_WHAT YOU HAVE TO DO_: Swap "Viewport" for "Display" throughout the material below, leaving everything else unchanged, and omit the pictures from your output.

_PROVIDED MATERIAL_:
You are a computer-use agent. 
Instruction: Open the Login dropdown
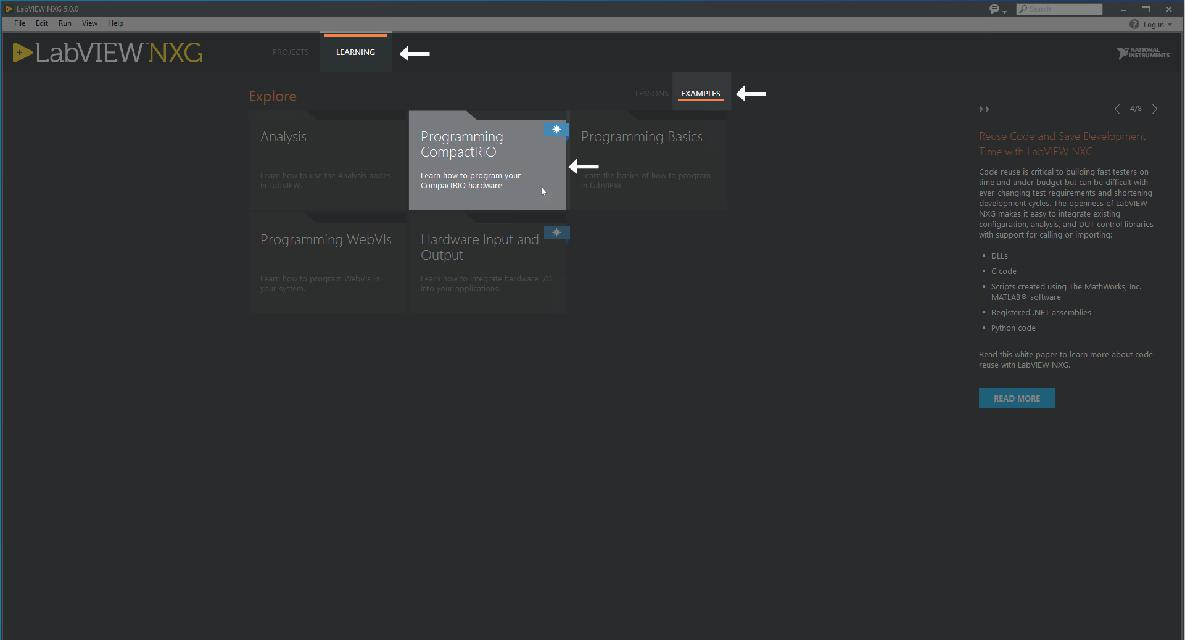(x=1151, y=23)
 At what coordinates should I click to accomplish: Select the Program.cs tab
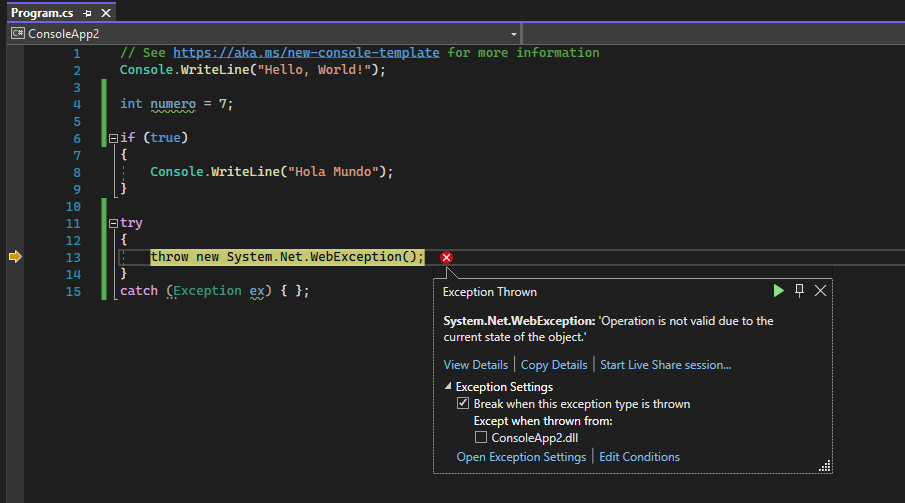tap(43, 12)
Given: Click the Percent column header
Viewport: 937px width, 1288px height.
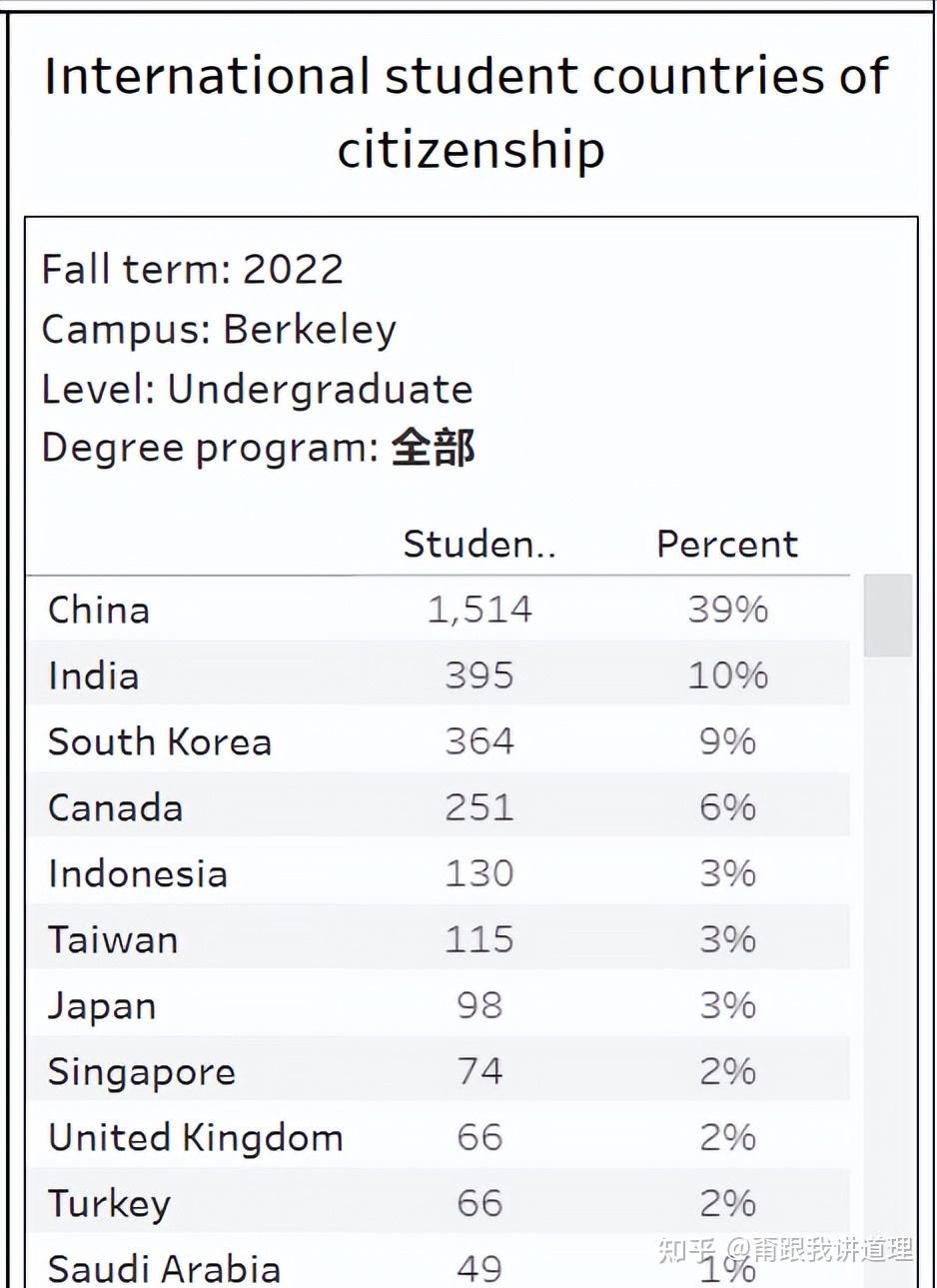Looking at the screenshot, I should coord(727,545).
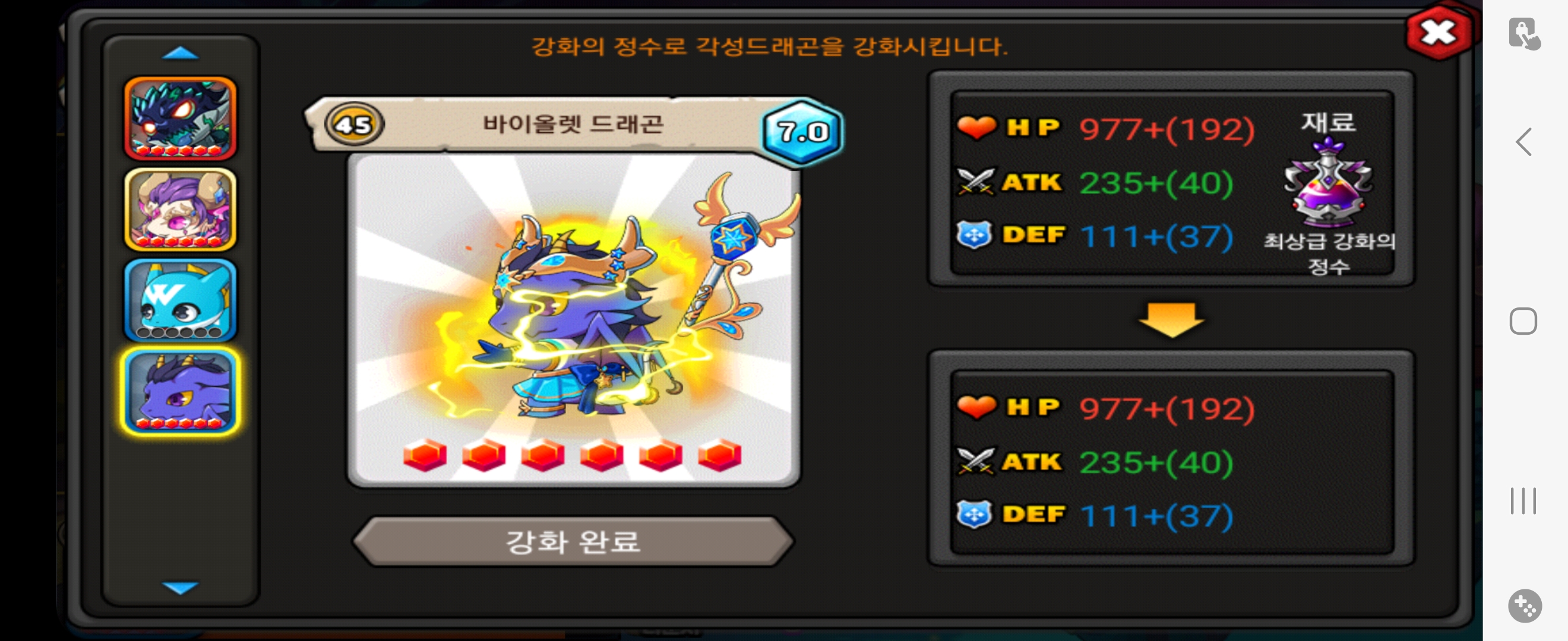Select the purple-haired horned dragon portrait
The image size is (1568, 641).
(180, 209)
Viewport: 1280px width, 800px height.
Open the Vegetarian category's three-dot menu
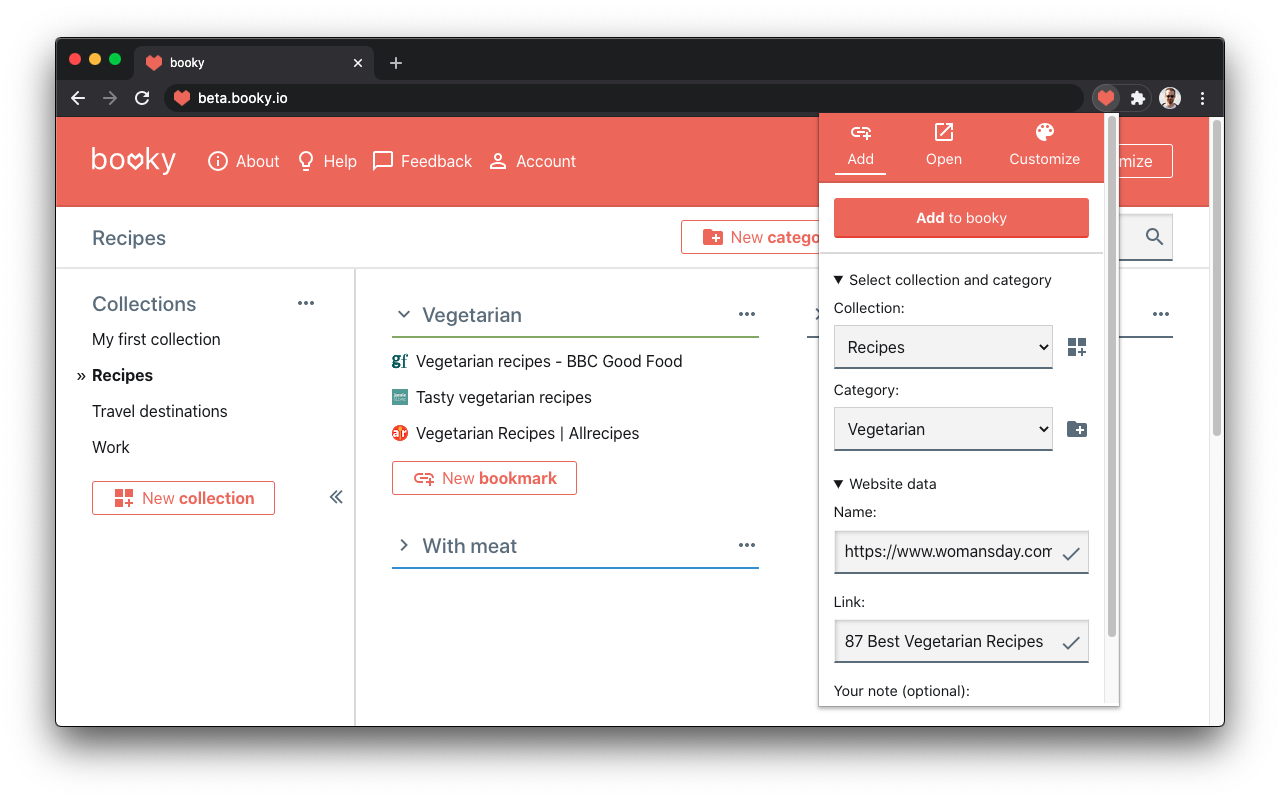746,313
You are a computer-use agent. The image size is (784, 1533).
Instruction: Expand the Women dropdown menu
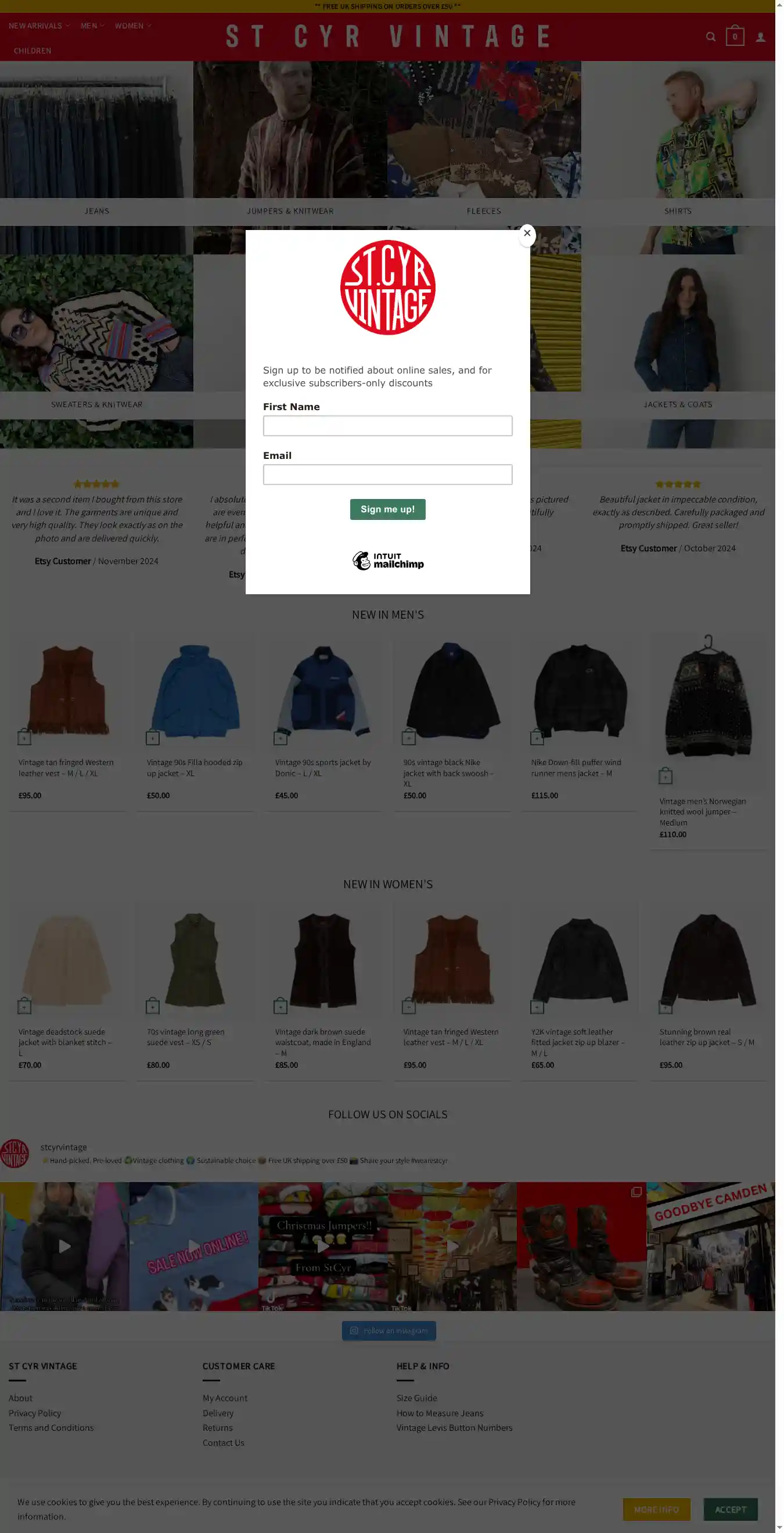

_RESPONSE TO THE EXERCISE_:
You are a computer-use agent. 
Instruction: Open the Login dropdown
(x=1151, y=23)
 At what coordinates should I click to accomplish: Select the Program.cs tab
tap(43, 12)
Given: Click the Percent column header
Display: 937px width, 1288px height.
Looking at the screenshot, I should coord(727,545).
Select the purple-haired horned dragon portrait
The image size is (1568, 641).
(180, 209)
Display: 1280px width, 800px height.
Open the Vegetarian category's three-dot menu
746,313
You are a computer-use agent. The image size is (784, 1533).
Instruction: Expand the Women dropdown menu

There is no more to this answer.